**What the exercise asks**
Without including any images, set down the records below exactly.

**Data provided**

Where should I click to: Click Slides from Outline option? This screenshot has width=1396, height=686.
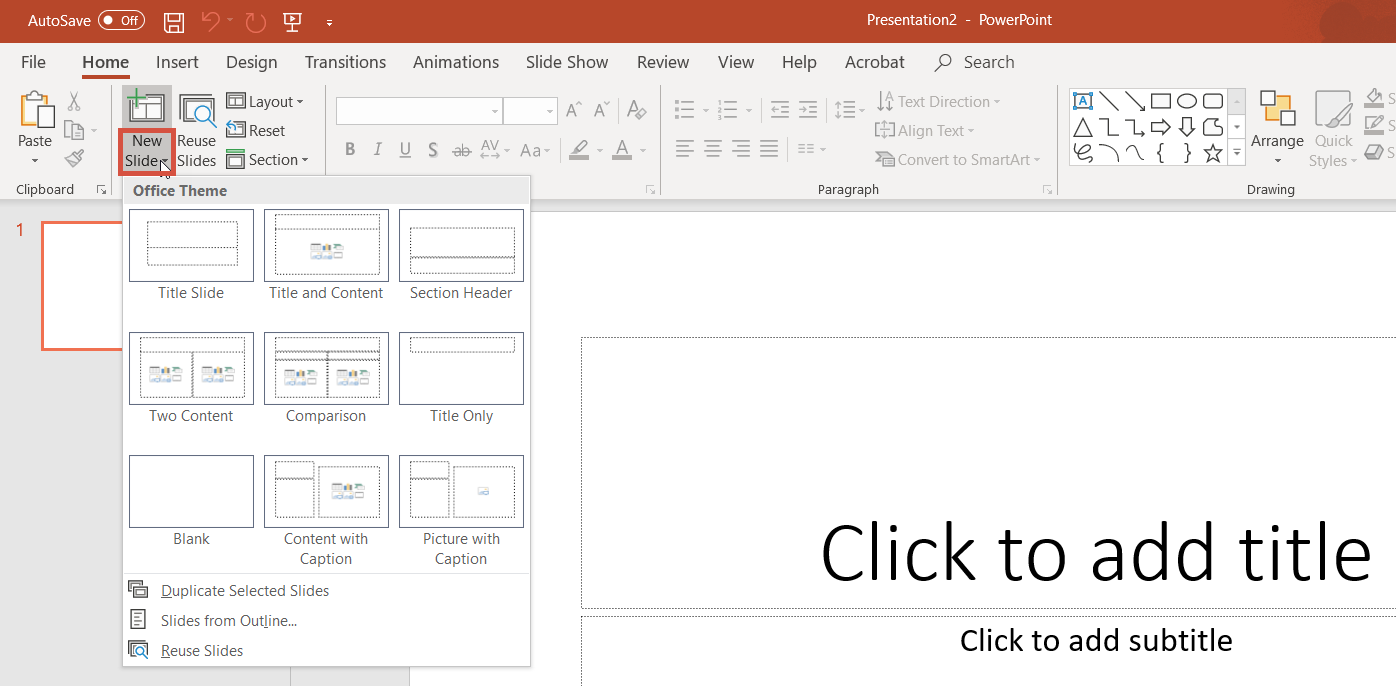tap(228, 621)
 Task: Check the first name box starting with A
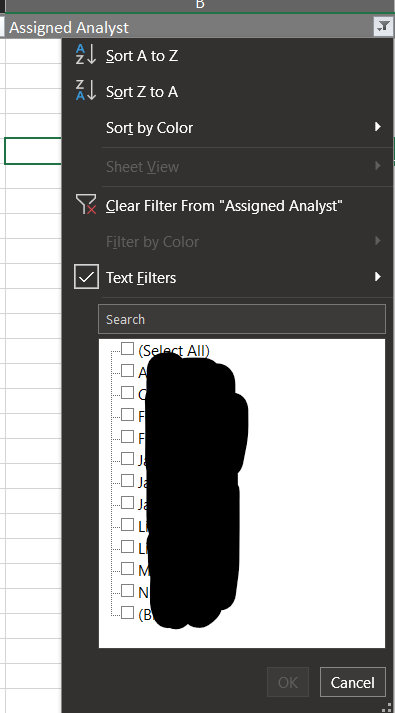(x=127, y=371)
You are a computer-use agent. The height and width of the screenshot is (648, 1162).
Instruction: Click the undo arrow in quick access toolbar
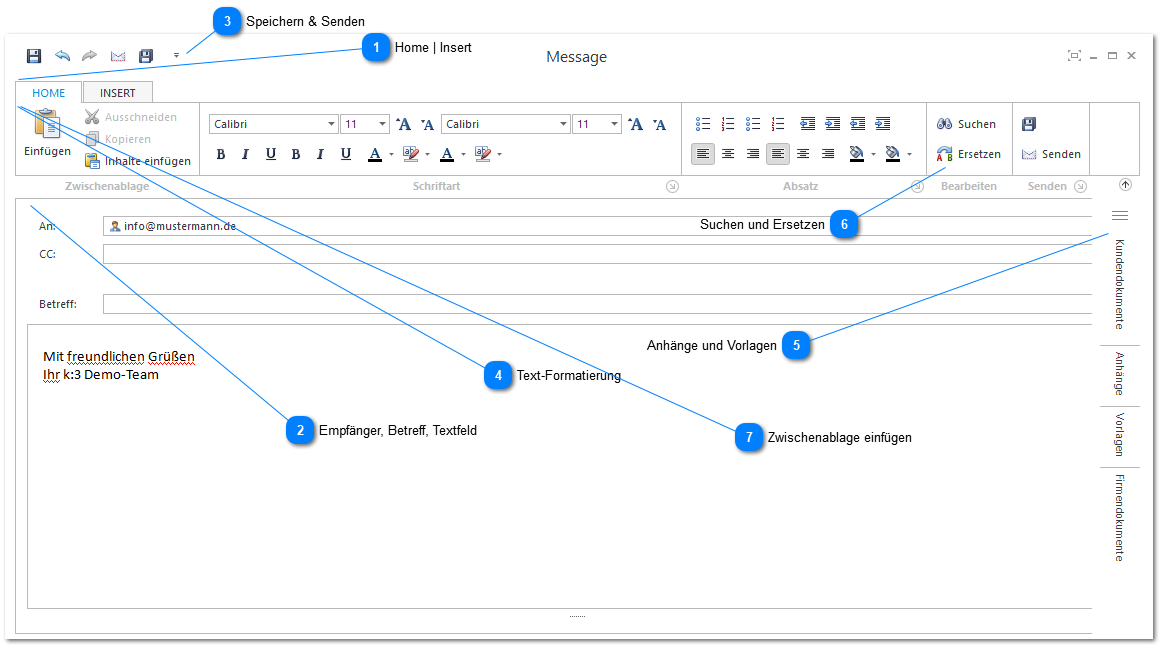point(62,56)
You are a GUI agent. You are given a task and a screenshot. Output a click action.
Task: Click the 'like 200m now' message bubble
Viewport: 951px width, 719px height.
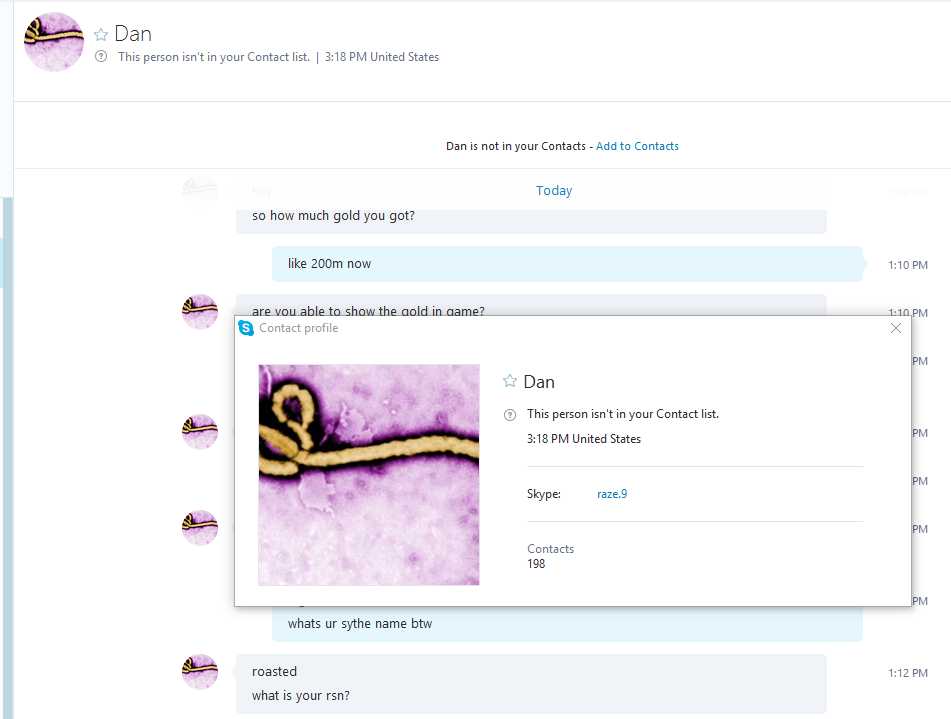point(567,264)
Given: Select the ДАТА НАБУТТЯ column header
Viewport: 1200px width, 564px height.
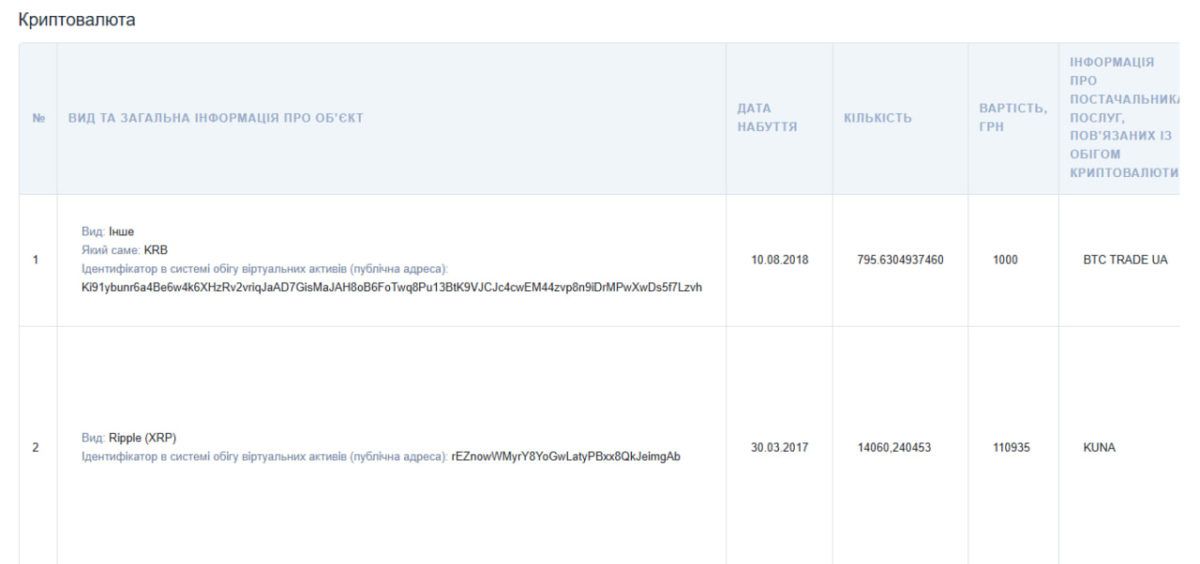Looking at the screenshot, I should click(x=765, y=118).
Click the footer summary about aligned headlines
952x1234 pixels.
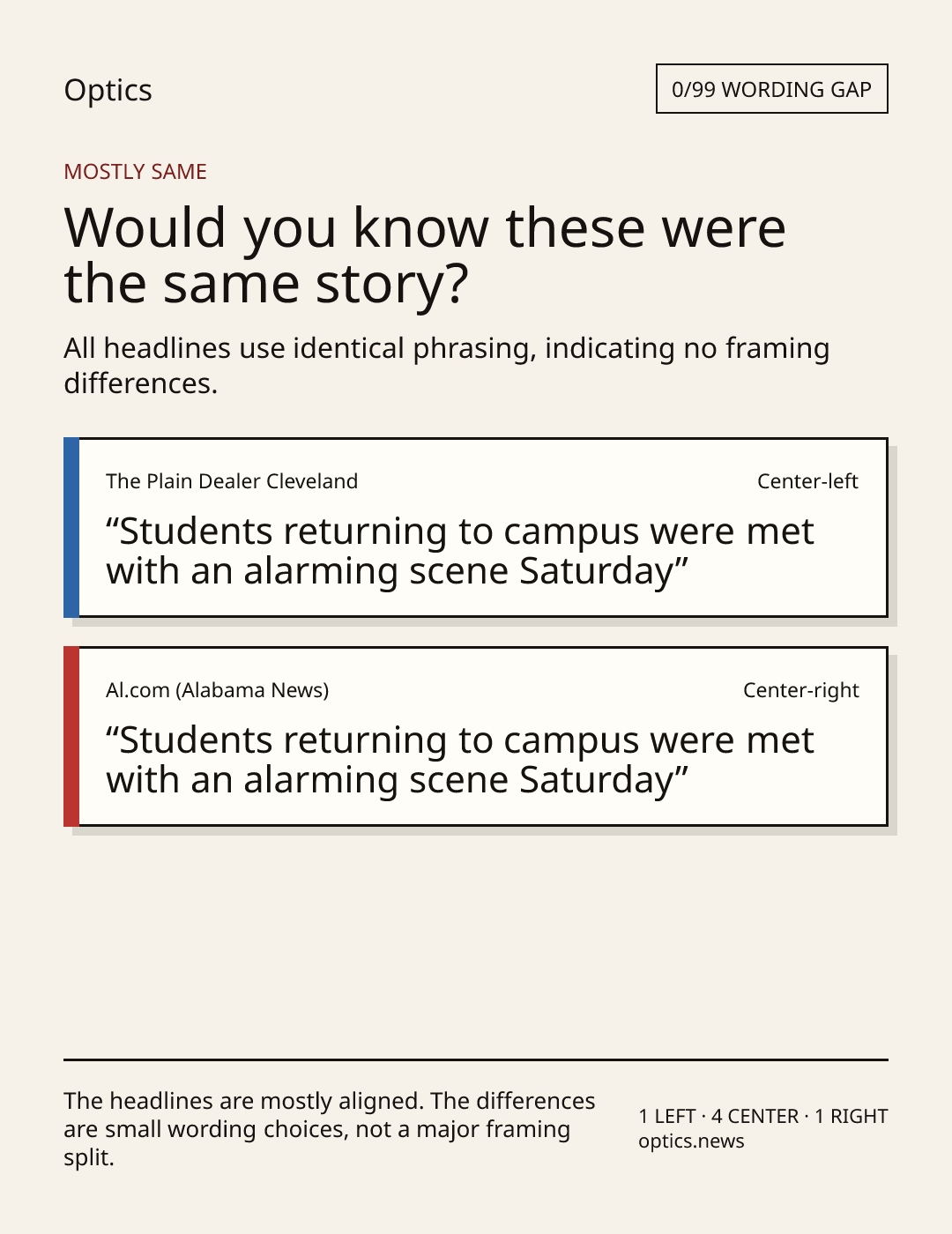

**Problem solution**
Where should I click to: Click Slides from Outline option? This screenshot has width=1396, height=686.
tap(228, 621)
 Task: Check the first name box starting with A
(x=127, y=371)
You are a computer-use agent. The height and width of the screenshot is (648, 1162).
Instruction: Click the undo arrow in quick access toolbar
point(62,56)
You are a GUI agent. You are given a task and a screenshot. Output a click action.
Task: Click the 'like 200m now' message bubble
Viewport: 951px width, 719px height.
point(567,264)
Given: Select the ДАТА НАБУТТЯ column header
Viewport: 1200px width, 564px height.
Looking at the screenshot, I should click(x=765, y=118).
Click the footer summary about aligned headlines
952x1234 pixels.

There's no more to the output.